* **PAGE TEXT**
Integration with output redirection commands (outreg2, esttab) requires coordination with the results_doc_path prompt to establish output directory paths prior to do-file generation. This separation of concerns enables deterministic output path management across multiple Stata execution cycles.
The tool does not perform syntactic validation or semantic analysis of the Stata code content. Code correctness, command sequencing, and macro expansion validity remain the responsibility of the calling context. Error handling wraps file I/O operations in try-except blocks with structured logging for success/failure tracking.
⚠️ Deprecation Notice: This tool is disabled by default and will be removed in a future version. Modern AI agents have native file writing capabilities - use those instead.
read_log
def read_log(file_path: str,
encoding: str = "utf-8",
is_beta: bool = False,
*,
output_format: Literal["full", "core", "dict"] = "dict") -> str:
...
Input Parameters:
- file_path: Absolute path to target log file (required, .log or .smcl)
- encoding: Character encoding for text decoding (optional, defaults to UTF-8)
- is_beta: Enable structured log parsing with StataLog module (optional, default: false)
- macOS/Linux only - Windows users should use default behavior
- Recommended for .smcl files with dict format
- output_format: Output format when is_beta=true (optional, default: "dict")
- full: Raw log content without processing
- core: Cleaned content with framework lines removed
- dict: Structured command-result pairs (recommended)
Return Structure:
- Default mode (is_beta=false): Raw string content of the file
- Beta mode (is_beta=true): Depends on output_format:
- full: Plain text log content
- core: Log content without framework (headers, footers, log commands)
- dict: String representation of command-result list
Operational Examples:
# Read log file (default mode)
read_log("/Users/project/stata-mcp-log/20250104153045.log")
# Read SMCL log with structured parsing (macOS/Linux)
read_log("/Users/project/stata-mcp-log/20250104153045.smcl",
is_beta=True,
output_format="dict")
# Get cleaned log content without framework
read_log("~/stata-mcp-log/session.log",
is_beta=True,
output_format="core")
# Read with custom encoding
read_log("~/analysis/tables/results.txt", encoding="utf-8")
Implementation Architecture:
The tool implements dual-mode log reading: traditional file reading and structured parsing via the StataLog module.
Traditional Mode (is_beta=false): Generic file reading via Python's open() function with mode "r". Path validation checks file existence through Path.exists(). Content reading uses single file.read() operation for complete file retrieval.

* **AVAILABLE DATA**
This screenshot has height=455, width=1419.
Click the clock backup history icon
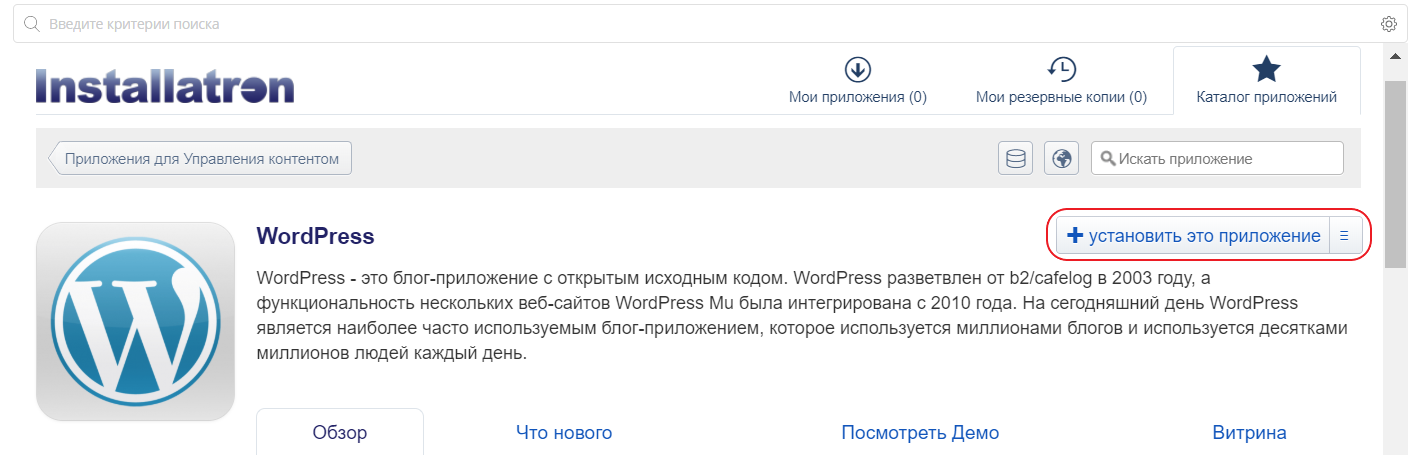tap(1061, 69)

* **WHAT TO PRODUCE**
Can you repeat the read_log documentation above between "# Read SMCL" and "complete file retrieval.", inclusive, replacing "structured parsing" with "structured analysis" each time it occurs?

* **SOLUTION FOR THIS EXERCISE**
# Read SMCL log with structured analysis (macOS/Linux)
read_log("/Users/project/stata-mcp-log/20250104153045.smcl",
is_beta=True,
output_format="dict")
# Get cleaned log content without framework
read_log("~/stata-mcp-log/session.log",
is_beta=True,
output_format="core")
# Read with custom encoding
read_log("~/analysis/tables/results.txt", encoding="utf-8")
Implementation Architecture:
The tool implements dual-mode log reading: traditional file reading and structured analysis via the StataLog module.
Traditional Mode (is_beta=false): Generic file reading via Python's open() function with mode "r". Path validation checks file existence through Path.exists(). Content reading uses single file.read() operation for complete file retrieval.